Transcribe the items without any changes, beginning with the line that contains "Viewport: 1200px width, 744px" and continuing through the end of the items.

————

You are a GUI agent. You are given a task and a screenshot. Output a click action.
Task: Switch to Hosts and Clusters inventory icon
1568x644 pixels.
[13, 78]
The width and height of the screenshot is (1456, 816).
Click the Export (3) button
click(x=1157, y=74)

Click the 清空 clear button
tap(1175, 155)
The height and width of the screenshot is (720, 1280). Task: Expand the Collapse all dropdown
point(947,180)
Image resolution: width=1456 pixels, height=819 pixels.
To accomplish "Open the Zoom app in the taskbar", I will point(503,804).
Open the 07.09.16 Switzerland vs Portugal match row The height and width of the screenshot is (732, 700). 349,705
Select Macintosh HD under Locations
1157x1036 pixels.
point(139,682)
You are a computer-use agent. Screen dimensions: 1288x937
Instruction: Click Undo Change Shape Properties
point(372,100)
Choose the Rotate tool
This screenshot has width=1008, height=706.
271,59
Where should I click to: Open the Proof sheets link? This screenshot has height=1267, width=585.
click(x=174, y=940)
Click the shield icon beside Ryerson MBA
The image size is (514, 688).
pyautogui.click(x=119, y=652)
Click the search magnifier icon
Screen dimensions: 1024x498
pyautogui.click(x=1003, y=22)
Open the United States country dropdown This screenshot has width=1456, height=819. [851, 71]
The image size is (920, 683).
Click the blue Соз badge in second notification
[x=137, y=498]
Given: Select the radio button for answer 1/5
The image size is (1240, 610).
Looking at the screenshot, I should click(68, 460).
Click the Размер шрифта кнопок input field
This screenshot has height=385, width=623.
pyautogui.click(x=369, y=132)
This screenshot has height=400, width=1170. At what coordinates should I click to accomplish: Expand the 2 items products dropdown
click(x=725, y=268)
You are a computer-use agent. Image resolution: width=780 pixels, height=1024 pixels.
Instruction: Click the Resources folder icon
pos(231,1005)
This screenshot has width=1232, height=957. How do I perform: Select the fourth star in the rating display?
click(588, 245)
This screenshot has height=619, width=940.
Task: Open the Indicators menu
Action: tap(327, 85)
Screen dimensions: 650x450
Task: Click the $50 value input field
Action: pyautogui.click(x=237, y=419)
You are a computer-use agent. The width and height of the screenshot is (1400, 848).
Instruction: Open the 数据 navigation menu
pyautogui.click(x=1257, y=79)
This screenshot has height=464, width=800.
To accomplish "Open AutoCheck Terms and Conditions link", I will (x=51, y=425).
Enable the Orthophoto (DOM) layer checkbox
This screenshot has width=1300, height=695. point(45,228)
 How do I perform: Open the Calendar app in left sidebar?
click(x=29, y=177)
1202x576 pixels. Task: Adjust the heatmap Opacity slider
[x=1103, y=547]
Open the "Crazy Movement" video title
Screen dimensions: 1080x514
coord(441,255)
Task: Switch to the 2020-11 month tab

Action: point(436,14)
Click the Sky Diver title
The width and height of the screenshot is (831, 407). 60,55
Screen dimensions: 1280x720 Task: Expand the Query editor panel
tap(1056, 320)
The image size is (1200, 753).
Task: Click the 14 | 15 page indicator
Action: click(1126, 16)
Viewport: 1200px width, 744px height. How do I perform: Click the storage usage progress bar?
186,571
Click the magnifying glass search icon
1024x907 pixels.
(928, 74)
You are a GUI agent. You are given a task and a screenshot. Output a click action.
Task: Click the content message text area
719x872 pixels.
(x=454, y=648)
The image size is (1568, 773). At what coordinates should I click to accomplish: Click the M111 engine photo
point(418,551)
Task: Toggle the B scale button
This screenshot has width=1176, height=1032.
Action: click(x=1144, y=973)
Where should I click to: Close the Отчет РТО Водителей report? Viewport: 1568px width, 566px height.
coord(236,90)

————

[Reply]
Viewport: 1200px width, 744px height. How do I perform: Click the storage usage progress bar?
186,571
Click the magnifying glass search icon
1024x907 pixels.
(928, 74)
You are a GUI agent. You are given a task and a screenshot. Output a click action.
Task: Click the content message text area
719x872 pixels.
(x=454, y=648)
The image size is (1568, 773). At what coordinates should I click to accomplish: Click the M111 engine photo
point(418,551)
Task: Toggle the B scale button
This screenshot has width=1176, height=1032.
Action: click(x=1144, y=973)
Where should I click to: Close the Отчет РТО Водителей report? Viewport: 1568px width, 566px height.
coord(236,90)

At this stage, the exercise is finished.